** begin GIVEN DATA **

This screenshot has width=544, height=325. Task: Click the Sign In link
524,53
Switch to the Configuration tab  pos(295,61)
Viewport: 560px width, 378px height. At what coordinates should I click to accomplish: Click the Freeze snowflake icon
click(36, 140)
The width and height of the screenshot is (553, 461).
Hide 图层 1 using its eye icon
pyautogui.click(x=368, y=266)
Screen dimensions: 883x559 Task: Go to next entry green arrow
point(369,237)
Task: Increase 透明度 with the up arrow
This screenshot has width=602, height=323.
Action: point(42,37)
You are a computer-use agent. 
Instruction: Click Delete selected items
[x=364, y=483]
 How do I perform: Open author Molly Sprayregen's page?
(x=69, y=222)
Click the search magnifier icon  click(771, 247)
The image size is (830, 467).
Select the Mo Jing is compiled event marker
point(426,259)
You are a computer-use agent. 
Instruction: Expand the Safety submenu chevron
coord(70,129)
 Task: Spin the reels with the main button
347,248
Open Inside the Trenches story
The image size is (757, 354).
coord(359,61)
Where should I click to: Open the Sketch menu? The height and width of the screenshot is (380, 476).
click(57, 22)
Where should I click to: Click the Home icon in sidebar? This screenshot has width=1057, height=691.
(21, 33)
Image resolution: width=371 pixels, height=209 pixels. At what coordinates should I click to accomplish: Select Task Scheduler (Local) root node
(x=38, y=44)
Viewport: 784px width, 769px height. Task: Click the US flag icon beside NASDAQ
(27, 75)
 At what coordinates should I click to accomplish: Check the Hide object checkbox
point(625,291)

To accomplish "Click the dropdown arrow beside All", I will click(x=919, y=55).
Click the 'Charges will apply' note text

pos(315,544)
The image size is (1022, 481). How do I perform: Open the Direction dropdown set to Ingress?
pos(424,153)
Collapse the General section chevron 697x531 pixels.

** end GIVEN DATA **

#### [WHAT THE EXERCISE ASKS]
Could you rewrite everything from the start of the rows down to the line containing "Action: point(42,37)", changing "Configuration" to "Settings" and leaving all else as it is?

#### [RESULT BELOW]
This screenshot has width=544, height=325. Task: Click the Sign In link
524,53
Switch to the Settings tab  pos(295,61)
Viewport: 560px width, 378px height. At what coordinates should I click to accomplish: Click the Freeze snowflake icon
click(36, 140)
The width and height of the screenshot is (553, 461).
Hide 图层 1 using its eye icon
pyautogui.click(x=368, y=266)
Screen dimensions: 883x559 Task: Go to next entry green arrow
point(369,237)
Task: Increase 透明度 with the up arrow
This screenshot has width=602, height=323.
Action: point(42,37)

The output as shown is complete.